— Start of MATERIAL SUPPLIED —

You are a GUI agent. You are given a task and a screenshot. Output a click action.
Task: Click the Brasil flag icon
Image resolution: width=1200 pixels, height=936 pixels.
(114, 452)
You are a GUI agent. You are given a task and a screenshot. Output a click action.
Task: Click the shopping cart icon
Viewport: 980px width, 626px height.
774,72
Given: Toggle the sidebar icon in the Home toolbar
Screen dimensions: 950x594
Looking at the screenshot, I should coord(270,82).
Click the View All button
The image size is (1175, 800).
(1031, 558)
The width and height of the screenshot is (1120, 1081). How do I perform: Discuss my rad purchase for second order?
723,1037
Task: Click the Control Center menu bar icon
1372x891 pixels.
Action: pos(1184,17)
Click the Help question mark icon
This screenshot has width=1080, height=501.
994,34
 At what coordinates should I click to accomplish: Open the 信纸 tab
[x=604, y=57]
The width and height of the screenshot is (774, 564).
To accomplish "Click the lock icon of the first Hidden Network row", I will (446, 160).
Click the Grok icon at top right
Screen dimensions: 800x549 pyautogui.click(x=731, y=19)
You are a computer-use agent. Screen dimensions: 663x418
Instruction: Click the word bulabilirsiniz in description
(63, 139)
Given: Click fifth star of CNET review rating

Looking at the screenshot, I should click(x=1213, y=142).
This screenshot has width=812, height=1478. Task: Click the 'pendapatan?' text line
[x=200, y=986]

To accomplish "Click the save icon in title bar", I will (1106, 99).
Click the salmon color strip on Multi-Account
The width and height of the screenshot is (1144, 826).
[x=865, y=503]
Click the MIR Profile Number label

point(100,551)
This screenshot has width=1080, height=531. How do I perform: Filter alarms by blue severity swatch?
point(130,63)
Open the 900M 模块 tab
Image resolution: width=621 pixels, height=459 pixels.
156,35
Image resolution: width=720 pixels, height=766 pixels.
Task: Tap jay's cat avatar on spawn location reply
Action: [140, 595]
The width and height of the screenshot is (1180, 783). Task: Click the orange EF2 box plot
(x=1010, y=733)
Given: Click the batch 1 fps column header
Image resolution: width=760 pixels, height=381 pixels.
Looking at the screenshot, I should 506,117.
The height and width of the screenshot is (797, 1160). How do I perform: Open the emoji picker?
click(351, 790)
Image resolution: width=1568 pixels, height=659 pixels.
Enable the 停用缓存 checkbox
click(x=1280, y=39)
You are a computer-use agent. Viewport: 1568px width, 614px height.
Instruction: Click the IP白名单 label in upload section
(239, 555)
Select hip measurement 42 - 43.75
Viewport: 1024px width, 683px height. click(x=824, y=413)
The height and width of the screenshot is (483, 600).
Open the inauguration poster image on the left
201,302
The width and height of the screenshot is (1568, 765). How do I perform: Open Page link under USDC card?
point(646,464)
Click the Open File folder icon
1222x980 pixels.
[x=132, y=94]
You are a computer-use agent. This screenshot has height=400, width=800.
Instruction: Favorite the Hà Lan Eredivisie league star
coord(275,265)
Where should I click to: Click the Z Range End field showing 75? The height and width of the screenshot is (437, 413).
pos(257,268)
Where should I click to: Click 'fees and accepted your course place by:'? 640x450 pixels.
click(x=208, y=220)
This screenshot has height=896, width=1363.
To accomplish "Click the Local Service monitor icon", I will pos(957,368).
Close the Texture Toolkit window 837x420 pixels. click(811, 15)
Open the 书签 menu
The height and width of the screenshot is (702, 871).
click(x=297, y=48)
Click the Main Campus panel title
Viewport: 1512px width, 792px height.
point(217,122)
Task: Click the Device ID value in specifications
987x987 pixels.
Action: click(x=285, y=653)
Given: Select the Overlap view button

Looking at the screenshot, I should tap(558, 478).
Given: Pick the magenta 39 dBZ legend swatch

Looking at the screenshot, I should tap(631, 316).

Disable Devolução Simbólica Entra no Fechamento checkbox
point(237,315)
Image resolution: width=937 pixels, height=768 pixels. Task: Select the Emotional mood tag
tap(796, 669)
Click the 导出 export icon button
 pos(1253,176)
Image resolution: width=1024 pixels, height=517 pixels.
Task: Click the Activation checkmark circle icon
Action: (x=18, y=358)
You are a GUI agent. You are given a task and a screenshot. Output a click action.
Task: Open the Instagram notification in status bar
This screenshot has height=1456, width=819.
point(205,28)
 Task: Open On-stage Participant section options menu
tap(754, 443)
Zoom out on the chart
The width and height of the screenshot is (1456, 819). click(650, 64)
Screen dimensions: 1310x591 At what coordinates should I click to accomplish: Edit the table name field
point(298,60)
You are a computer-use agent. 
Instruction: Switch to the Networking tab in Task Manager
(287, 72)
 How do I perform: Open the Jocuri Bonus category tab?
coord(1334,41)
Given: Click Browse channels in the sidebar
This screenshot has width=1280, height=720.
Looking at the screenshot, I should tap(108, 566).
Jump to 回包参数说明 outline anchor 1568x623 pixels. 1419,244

— End of MATERIAL SUPPLIED —

YOUR INSTRUCTIONS
Print every item above again, copying each line with no changes.

THE ANSWER
You are a GUI agent. You are given a task and a screenshot. Output a click action.
Task: Click the Brasil flag icon
Image resolution: width=1200 pixels, height=936 pixels.
(114, 452)
You are a GUI agent. You are given a task and a screenshot. Output a click action.
Task: Click the shopping cart icon
Viewport: 980px width, 626px height.
774,72
Given: Toggle the sidebar icon in the Home toolbar
Screen dimensions: 950x594
Looking at the screenshot, I should coord(270,82).
Click the View All button
The image size is (1175, 800).
(1031, 558)
The width and height of the screenshot is (1120, 1081). How do I perform: Discuss my rad purchase for second order?
723,1037
Task: Click the Control Center menu bar icon
1372x891 pixels.
Action: pos(1184,17)
Click the Help question mark icon
This screenshot has width=1080, height=501.
994,34
 At what coordinates should I click to accomplish: Open the 信纸 tab
[x=604, y=57]
The width and height of the screenshot is (774, 564).
To accomplish "Click the lock icon of the first Hidden Network row", I will (446, 160).
Click the Grok icon at top right
Screen dimensions: 800x549 pyautogui.click(x=731, y=19)
You are a computer-use agent. Screen dimensions: 663x418
Instruction: Click the word bulabilirsiniz in description
(63, 139)
Given: Click fifth star of CNET review rating

Looking at the screenshot, I should click(x=1213, y=142).
This screenshot has width=812, height=1478. Task: Click the 'pendapatan?' text line
[x=200, y=986]

To accomplish "Click the save icon in title bar", I will (1106, 99).
Click the salmon color strip on Multi-Account
The width and height of the screenshot is (1144, 826).
[x=865, y=503]
Click the MIR Profile Number label

point(100,551)
This screenshot has width=1080, height=531. How do I perform: Filter alarms by blue severity swatch?
point(130,63)
Open the 900M 模块 tab
Image resolution: width=621 pixels, height=459 pixels.
156,35
Image resolution: width=720 pixels, height=766 pixels.
Task: Tap jay's cat avatar on spawn location reply
Action: [140, 595]
The width and height of the screenshot is (1180, 783). Task: Click the orange EF2 box plot
(x=1010, y=733)
Given: Click the batch 1 fps column header
Image resolution: width=760 pixels, height=381 pixels.
Looking at the screenshot, I should 506,117.
The height and width of the screenshot is (797, 1160). How do I perform: Open the emoji picker?
click(351, 790)
Image resolution: width=1568 pixels, height=659 pixels.
Enable the 停用缓存 checkbox
click(x=1280, y=39)
You are a computer-use agent. Viewport: 1568px width, 614px height.
Instruction: Click the IP白名单 label in upload section
(239, 555)
Select hip measurement 42 - 43.75
Viewport: 1024px width, 683px height. click(x=824, y=413)
The height and width of the screenshot is (483, 600).
Open the inauguration poster image on the left
201,302
The width and height of the screenshot is (1568, 765). How do I perform: Open Page link under USDC card?
point(646,464)
Click the Open File folder icon
1222x980 pixels.
[x=132, y=94]
You are a computer-use agent. This screenshot has height=400, width=800.
Instruction: Favorite the Hà Lan Eredivisie league star
coord(275,265)
Where should I click to: Click the Z Range End field showing 75? The height and width of the screenshot is (437, 413).
pos(257,268)
Where should I click to: Click 'fees and accepted your course place by:'? 640x450 pixels.
click(x=208, y=220)
This screenshot has height=896, width=1363.
To accomplish "Click the Local Service monitor icon", I will pos(957,368).
Close the Texture Toolkit window 837x420 pixels. click(811, 15)
Open the 书签 menu
The height and width of the screenshot is (702, 871).
click(x=297, y=48)
Click the Main Campus panel title
Viewport: 1512px width, 792px height.
point(217,122)
Task: Click the Device ID value in specifications
987x987 pixels.
Action: click(x=285, y=653)
Given: Select the Overlap view button

Looking at the screenshot, I should tap(558, 478).
Given: Pick the magenta 39 dBZ legend swatch

Looking at the screenshot, I should tap(631, 316).

Disable Devolução Simbólica Entra no Fechamento checkbox
point(237,315)
Image resolution: width=937 pixels, height=768 pixels. Task: Select the Emotional mood tag
tap(796, 669)
Click the 导出 export icon button
 pos(1253,176)
Image resolution: width=1024 pixels, height=517 pixels.
Task: Click the Activation checkmark circle icon
Action: (x=18, y=358)
You are a GUI agent. You are given a task and a screenshot. Output a click action.
Task: Open the Instagram notification in status bar
This screenshot has height=1456, width=819.
point(205,28)
 Task: Open On-stage Participant section options menu
tap(754, 443)
Zoom out on the chart
The width and height of the screenshot is (1456, 819). click(650, 64)
Screen dimensions: 1310x591 At what coordinates should I click to accomplish: Edit the table name field
point(298,60)
You are a computer-use agent. 
Instruction: Switch to the Networking tab in Task Manager
(287, 72)
 How do I perform: Open the Jocuri Bonus category tab?
coord(1334,41)
Given: Click Browse channels in the sidebar
This screenshot has width=1280, height=720.
Looking at the screenshot, I should tap(108, 566).
Jump to 回包参数说明 outline anchor 1568x623 pixels. 1419,244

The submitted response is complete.